The Isle of the Wight is a literary Island. And a dinosaur Island. Take Compton Beach, which you pass before the ascent and subsequent rapid descent to Freshwater, which is known as fossil nirvana, with its famous dinosaur footprint that’s still visible at low tide. A guided fossil walk is the perfect way to spend a relaxed autumn afternoon if you're in need of a break from the saddle.

As you head back to your starting point, the Solent will once again come into view. And often under sunshine, as the Isle of Wight is one of the sunniest places in England, enjoying an average 37 hours of weekly sun compared to 29 on the mainland. That and the rich soil is why everything, from garlic to grapes and hops, grows so well. You can enjoy all three with a visit to the Garlic Farm, Adgestone Vineyard, and some home-brewed beer at Ventnor's Botanical Gardens. Or you can finish your ride at Cowes and enjoy the fantastic wealth of fresh produce used by the finest chefs at eateries like Mojac's and Number 3.

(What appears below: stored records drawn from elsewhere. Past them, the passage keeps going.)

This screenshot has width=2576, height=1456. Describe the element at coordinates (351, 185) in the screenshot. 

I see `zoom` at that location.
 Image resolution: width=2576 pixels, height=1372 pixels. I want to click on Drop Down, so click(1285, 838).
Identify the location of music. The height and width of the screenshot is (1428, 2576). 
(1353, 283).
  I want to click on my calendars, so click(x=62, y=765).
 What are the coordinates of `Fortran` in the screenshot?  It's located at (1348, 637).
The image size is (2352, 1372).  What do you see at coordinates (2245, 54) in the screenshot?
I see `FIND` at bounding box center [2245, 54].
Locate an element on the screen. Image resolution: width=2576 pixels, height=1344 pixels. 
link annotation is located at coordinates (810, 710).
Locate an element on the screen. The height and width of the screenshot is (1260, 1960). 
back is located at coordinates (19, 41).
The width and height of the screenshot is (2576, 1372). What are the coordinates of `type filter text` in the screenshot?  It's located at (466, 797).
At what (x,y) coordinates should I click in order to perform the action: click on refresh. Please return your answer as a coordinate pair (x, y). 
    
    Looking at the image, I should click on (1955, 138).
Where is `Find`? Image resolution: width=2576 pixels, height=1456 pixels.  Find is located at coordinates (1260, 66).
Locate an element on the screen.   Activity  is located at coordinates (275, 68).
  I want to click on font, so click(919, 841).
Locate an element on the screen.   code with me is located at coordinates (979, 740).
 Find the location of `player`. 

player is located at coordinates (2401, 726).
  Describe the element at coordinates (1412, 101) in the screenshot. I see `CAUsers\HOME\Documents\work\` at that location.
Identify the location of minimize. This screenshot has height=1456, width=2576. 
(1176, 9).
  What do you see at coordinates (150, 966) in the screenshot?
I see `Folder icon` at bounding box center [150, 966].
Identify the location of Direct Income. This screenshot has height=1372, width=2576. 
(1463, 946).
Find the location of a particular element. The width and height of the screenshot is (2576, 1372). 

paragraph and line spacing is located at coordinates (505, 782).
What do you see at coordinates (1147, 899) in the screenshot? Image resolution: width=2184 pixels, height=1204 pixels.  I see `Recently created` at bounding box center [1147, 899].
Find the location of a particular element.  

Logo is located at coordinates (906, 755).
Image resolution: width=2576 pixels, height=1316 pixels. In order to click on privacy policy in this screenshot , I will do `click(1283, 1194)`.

Credit: Wight Prestige - James Cripps

Growing gravel popularity

It’s not all about the road, of course – the Isle of Wight has become a haven for gravel riding with an array of routes for all abilities. Take a 43-mile ride from Ryde on the east of the Island where your initial bridleway blast passes Quarr Abbey, constructed of Flemish brick and one of the most important 20th century religious buildings in the UK. The monks who lived and worked here were, like Belgium's more famous Trappists, known for brewing their own beer. Nowadays, it’s more about growing produce to supply the on-site teashop.

After a swift loop around Wootton Creek, you head inland to the hills. Be prepared here as once you've descended to Havenstreet, you head off-road up onto Arreton Downs along a wide chalk path. It's a challenge but worth the effort, not only for the views, but also the exhilarating descent that follows.

Continue forth over a mix of off-road, cycle paths and country lanes before a sandy track returns you to Arreton Valley where you rejoin the cycle track and head east. This is the perfect time to refresh and refuel at Pedaller's Café, situated on the cycle path at Langbridge.

After around 700m of climbing, taking in the beautiful surroundings of Brading Down and St Helens, it's a short climb to Nettlestone and then a relaxed effort along the seafront back to your starting point at Ryde.

It's just one of many gravel rides all over the Island, offering breathtaking views and variety depending on your fitness level. And like the road routes, any kind of bike is welcome, from entry-level gravel bikes to top-end e-bikes.

Ultimately, whatever you're riding, and whether you're staying for a day or a month, the Isle of Wight offers road and gravel riding that's unparalleled anywhere in the UK. And because of its southerly location, you'll enjoy longer daylight hours for riding into autumn and winter. It's time to brighten up the next few months with a cycling holiday in the Isle of Wight.